Wer in dieser Zusammenfassung ein gewisses Maß an Sarkasmus findet, liegt durchaus nicht falsch. Was wirklich in den letzten beiden Tagen (bzw. davor) im und um den Borussia-Park abgelaufen ist, wer wann mit wem geschimpft oder sich total konstruktiv und professionell harmonisch ausgetauscht hat, was also an den vielfältigen Gerüchten dran ist – im besten Fall werden wir es nie erfahren.

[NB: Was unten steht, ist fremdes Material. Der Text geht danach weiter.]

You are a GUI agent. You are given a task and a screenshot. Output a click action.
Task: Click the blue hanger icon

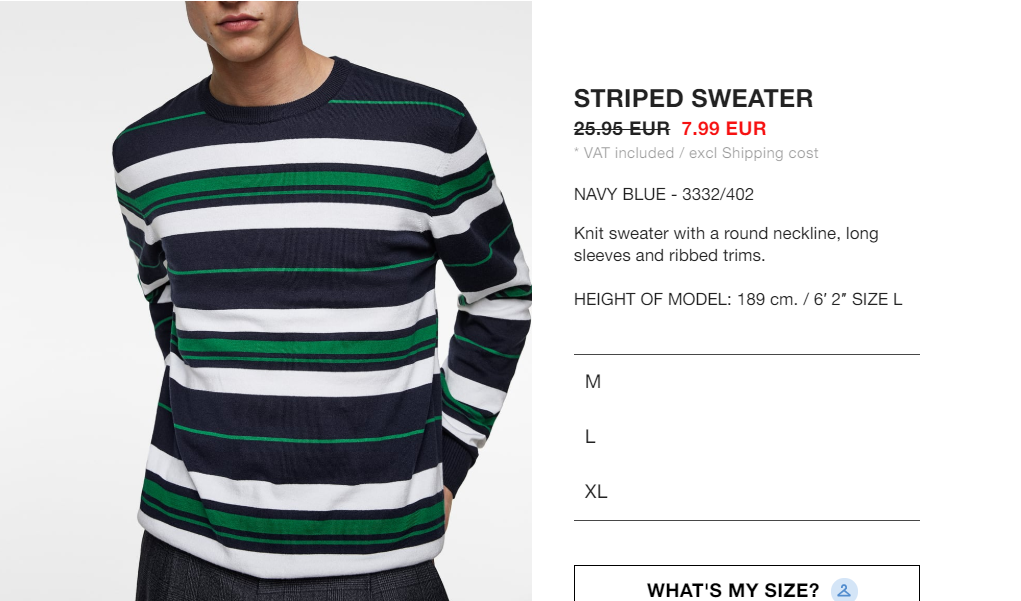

Dieser beste Fall tritt ein, wenn Wagenburg und Zugbrücke halten. Das wird nur passieren, wenn Ruhe und vor allem sportlicher Erfolg eintreten und wenn schnell personelle Klarheit für die Zeit nach dem 30. Juni 2021 herrscht. Denn nur dann besteht kein Grund für weitere gegenseitige Schuldzuweisungen und öffentliche Selbstzerfleischung, nur dann werden Indiskretionen ausbleiben und mehr oder weniger zutreffende Pressespekulationen ins Leere laufen.

Geht es dagegen richtig schief, fängt man sich z.B. mit einer erneut durchrotierten Mannschaft eine Niederlage gegen Mainz und verliert anschließend in Bestbesetzung 0:9 gegen Manchester City und 1:4 bei den sympathischen Dosenvermarktern (nur um mal das Horrorszenario durchzudeklinieren) wird die Entscheidung vom Montag keinen Bestand haben. Läuft es „so lala“, werden die Diskussionen über die Frage, ob die Ergebnisse nun trotz oder wegen Rose so erzielt werden, den Verein bis Ende Juni begleiten. Dann wird jede Rotationsentscheidung des Trainers auf Interessenkollision hin geprüft und jede Schlechtleistung der Mannschaft auf ein mögliches Zerwürfnis hin seziert werden. Da diese Untersuchungen von Außenstehenden – und das sind sowohl Journalisten als auch Fans (auch wenn wir Fans das selbstverständlich anders sehen) – immer losgelöst von Detailkenntnissen sind, darf man getrost bezweifeln, ob das zielführend ist. Ruhe wird in diesem – nicht unwahrscheinlichen - Szenario jedoch erst im Borussia-Park einkehren, wenn alle Entscheidungen gefallen sind und Rose weg ist.   

Insbesondere vor diesem Hintergrund, aber auch angesichts der unbestreitbar vorhandenen Interessenkollision hätte viel dafür gesprochen, sofort einen klaren Schnitt zu machen und die Saison mit einem Interimstrainer zu Ende zu spielen. Natürlich wäre auch das keine Garantie für ein versöhnliches, erfolgreiches Ende der Saison gewesen. Es hätte uns aber vermutlich andauernde Diskussionen erspart. Dass sich Max Eberl und die Vereinsführung anders entschieden haben, ist zu respektieren. Der Verantwortung, die damit verbunden ist, wird sich Eberl bewusst sein, das kam heute in der Pressekonferenz auch klar zum Ausdruck. Nur wenn das Experiment gelingt, wird Max Eberl am Ende auch die Deutungshoheit darüber behalten, ob es vor zwei Jahren richtig war, die von Rose verlangte Ausstiegsklausel zu akzeptieren.